What is required:
Give back exactly the stretch of data below from the line holding "Open Pre-Order Official" through the line holding "is (1282, 484).", both ends included, and leave the remaining lines out.

Data for this exercise START

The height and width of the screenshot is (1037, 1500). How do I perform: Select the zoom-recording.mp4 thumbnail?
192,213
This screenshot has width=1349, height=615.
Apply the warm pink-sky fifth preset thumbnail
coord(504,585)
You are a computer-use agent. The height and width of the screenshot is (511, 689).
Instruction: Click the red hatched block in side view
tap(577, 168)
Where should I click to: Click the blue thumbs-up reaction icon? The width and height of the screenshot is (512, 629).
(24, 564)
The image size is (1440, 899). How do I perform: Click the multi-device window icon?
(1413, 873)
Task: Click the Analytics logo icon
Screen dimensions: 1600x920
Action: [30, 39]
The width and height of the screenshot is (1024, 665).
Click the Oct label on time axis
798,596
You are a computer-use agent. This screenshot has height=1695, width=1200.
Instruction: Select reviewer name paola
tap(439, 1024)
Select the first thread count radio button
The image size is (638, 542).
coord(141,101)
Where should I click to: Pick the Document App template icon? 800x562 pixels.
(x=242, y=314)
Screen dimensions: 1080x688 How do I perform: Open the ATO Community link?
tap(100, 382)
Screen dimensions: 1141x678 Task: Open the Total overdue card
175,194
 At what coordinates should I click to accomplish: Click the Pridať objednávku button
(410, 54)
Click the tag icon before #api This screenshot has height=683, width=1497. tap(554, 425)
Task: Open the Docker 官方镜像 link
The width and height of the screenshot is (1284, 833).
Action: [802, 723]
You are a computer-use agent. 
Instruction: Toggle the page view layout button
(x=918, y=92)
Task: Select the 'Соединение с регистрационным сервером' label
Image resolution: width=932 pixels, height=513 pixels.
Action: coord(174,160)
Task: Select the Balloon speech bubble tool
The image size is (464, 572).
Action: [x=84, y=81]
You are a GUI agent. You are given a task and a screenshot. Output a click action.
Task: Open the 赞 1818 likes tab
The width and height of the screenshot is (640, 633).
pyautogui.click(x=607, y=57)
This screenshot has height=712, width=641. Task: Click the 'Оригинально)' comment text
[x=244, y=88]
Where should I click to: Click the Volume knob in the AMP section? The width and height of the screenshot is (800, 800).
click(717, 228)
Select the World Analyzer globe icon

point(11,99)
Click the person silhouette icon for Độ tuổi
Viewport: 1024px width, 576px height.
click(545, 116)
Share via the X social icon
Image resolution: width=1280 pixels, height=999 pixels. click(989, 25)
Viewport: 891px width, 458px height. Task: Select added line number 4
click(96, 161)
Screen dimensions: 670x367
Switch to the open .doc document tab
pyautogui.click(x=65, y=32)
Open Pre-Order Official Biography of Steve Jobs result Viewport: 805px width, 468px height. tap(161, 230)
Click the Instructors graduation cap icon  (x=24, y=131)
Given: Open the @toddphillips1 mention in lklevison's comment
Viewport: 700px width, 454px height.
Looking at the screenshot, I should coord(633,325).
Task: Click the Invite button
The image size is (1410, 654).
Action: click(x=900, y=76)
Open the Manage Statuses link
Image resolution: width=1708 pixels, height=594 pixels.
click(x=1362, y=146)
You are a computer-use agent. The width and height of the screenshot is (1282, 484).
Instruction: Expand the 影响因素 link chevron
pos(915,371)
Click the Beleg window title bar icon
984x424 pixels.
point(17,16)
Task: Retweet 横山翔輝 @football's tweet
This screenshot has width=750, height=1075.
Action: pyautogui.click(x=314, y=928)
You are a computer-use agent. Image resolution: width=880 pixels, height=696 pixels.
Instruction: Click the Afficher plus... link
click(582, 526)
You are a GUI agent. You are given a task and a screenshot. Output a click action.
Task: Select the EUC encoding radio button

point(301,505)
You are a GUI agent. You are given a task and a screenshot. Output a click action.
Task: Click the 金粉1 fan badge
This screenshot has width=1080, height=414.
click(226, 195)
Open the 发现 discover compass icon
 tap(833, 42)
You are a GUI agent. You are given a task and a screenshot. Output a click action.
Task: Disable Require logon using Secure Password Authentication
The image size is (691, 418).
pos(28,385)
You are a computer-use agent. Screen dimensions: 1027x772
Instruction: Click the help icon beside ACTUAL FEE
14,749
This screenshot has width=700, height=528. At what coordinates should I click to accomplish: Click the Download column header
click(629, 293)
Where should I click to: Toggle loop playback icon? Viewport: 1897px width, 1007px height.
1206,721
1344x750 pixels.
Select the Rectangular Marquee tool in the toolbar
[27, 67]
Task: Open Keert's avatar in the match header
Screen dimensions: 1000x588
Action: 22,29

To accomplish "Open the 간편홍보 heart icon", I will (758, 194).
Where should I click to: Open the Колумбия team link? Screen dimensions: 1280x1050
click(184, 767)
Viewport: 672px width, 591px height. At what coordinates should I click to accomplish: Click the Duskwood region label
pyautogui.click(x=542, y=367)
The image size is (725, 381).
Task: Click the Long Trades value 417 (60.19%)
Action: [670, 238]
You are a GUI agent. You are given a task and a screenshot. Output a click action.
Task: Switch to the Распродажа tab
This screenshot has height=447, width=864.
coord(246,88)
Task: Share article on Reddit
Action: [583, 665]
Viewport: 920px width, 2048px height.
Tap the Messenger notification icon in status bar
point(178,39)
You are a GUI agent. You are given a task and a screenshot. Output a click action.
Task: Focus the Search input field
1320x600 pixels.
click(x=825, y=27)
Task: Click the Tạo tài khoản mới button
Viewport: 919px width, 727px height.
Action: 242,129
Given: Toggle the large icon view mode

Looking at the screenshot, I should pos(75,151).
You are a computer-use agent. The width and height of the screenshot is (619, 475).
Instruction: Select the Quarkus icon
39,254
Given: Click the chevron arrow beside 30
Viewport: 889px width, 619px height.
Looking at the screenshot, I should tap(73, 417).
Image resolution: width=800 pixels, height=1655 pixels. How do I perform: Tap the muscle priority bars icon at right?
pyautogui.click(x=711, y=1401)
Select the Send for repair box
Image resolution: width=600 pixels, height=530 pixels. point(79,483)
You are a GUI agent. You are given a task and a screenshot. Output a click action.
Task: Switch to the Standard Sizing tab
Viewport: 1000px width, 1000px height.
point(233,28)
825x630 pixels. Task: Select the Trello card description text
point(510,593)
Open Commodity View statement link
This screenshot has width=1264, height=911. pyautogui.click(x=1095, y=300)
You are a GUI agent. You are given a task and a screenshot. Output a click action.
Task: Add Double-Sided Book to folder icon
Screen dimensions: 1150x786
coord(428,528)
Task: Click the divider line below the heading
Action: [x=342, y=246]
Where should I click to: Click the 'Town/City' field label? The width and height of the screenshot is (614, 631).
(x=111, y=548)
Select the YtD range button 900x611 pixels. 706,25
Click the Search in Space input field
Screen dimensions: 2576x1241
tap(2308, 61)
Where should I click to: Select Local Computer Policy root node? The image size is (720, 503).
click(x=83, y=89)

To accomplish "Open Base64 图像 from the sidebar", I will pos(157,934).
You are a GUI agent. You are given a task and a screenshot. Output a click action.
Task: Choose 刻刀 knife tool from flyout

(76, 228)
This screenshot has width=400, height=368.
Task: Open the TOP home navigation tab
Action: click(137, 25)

Data for this exercise END

Response box:
Open Pre-Order Official Biography of Steve Jobs result Viewport: 805px width, 468px height. tap(161, 230)
Click the Instructors graduation cap icon  (x=24, y=131)
Given: Open the @toddphillips1 mention in lklevison's comment
Viewport: 700px width, 454px height.
Looking at the screenshot, I should coord(633,325).
Task: Click the Invite button
The image size is (1410, 654).
Action: click(x=900, y=76)
Open the Manage Statuses link
Image resolution: width=1708 pixels, height=594 pixels.
click(x=1362, y=146)
You are a computer-use agent. The width and height of the screenshot is (1282, 484).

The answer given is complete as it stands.